The Reserve Bank of Australia (RBA) faces tough decisions amid rising inflation, partially driven by increased fuel costs due to the ongoing Middle Eastern conflict. Chief economist Sally Auld from NAB asserts that increasing interest rates in May could be seen as the “policy of least regret” as inflation moves further away from the target.
Recent NAB data indicates a 2.1% rise in consumer spending for March, largely due to a significant 33.5% jump in fuel-related expenditure. Even without fuel spending, consumption still grew by 0.7%. Auld noted that while consumer activity had remained strong in late 2022, there has been a slight decrease in 2023.
This challenging situation places the RBA in a difficult position; while inflation continues to rise, economic growth is showing signs of slowing, which could lead to higher unemployment rates—counterproductive to their goal of achieving full employment. Moreover, food spending increased by 1.7%, likely due to precautionary stockpiling, and other services saw a 2% rise in spending, influenced by rising construction costs. Despite the resilience of discretionary goods spending, consumers are pulling back on discretionary services.

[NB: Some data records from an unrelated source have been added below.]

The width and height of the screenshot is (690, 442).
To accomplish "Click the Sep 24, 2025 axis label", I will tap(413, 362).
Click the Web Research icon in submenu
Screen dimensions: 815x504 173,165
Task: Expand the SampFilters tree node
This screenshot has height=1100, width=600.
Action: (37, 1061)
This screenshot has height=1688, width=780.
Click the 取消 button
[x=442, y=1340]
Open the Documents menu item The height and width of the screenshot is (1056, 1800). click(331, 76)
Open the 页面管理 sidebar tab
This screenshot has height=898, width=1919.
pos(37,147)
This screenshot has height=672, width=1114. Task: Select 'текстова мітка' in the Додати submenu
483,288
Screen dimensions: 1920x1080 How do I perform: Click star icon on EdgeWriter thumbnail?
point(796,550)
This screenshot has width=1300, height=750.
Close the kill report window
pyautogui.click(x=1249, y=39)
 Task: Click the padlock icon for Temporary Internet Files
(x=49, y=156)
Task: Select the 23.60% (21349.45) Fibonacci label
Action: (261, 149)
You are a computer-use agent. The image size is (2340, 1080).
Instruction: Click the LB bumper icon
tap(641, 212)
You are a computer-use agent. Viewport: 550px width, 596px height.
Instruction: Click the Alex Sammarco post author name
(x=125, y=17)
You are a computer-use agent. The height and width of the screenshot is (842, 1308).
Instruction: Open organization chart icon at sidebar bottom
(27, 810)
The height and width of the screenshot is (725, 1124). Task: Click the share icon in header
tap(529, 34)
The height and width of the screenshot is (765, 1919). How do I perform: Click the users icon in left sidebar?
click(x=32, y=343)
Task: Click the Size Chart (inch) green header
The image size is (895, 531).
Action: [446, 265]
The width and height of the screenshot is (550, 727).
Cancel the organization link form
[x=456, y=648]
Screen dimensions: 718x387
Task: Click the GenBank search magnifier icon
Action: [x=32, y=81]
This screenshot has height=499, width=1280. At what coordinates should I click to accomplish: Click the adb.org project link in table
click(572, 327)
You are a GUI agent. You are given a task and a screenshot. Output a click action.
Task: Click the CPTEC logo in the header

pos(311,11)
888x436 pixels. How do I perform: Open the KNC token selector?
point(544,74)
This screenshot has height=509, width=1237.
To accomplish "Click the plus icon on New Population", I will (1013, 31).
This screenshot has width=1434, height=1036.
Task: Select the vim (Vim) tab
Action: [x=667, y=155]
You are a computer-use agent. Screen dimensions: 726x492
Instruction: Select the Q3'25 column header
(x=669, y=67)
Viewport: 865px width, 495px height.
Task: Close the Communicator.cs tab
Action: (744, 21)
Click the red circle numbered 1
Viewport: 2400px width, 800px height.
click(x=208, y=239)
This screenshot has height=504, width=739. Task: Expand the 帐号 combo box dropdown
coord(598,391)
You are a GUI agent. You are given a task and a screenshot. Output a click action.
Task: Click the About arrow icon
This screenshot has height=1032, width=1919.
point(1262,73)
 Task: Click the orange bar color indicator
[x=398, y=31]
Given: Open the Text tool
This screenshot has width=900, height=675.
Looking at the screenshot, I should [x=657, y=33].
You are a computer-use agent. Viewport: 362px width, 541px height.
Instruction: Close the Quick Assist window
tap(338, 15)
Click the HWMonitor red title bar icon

Looking ahead, NAB and other major banks anticipate that the RBA will hike interest rates in May, with Westpac predicting additional increases in June and August. RBA Deputy Governor Andrew Hauser previously warned about elevated inflation levels even before the conflict, expressing uncertainty regarding whether current interest rates are effective.
Auld acknowledged that while they expect another rate hike, their confidence in that prediction has diminished since last month. Consumer sentiment has notably dropped 12.5%, the most substantial decrease since the onset of the COVID-19 pandemic, and business confidence has experienced a stark 29% decline—reflecting concerns reminiscent of the Global Financial Crisis (GFC).
Inflation concerns extend beyond fuel prices, with Auld noting that rising supplier costs may lead to increased consumer prices, resulting in further inflationary pressure. Current inflation trends show a minor decline from 3.8% to 3.7% in February, with trimmed mean inflation remaining steady at 3.3%.
To mitigate the risk of exacerbating inflation, Auld suggests that the RBA’s prudent course would involve a May rate hike, allowing time to observe the cumulative effects before deciding on subsequent actions. While further rate hikes may be necessary, they would likely occur later in the year. Balancing these decisions between inflation control and economic growth presents a considerable challenge for the RBA.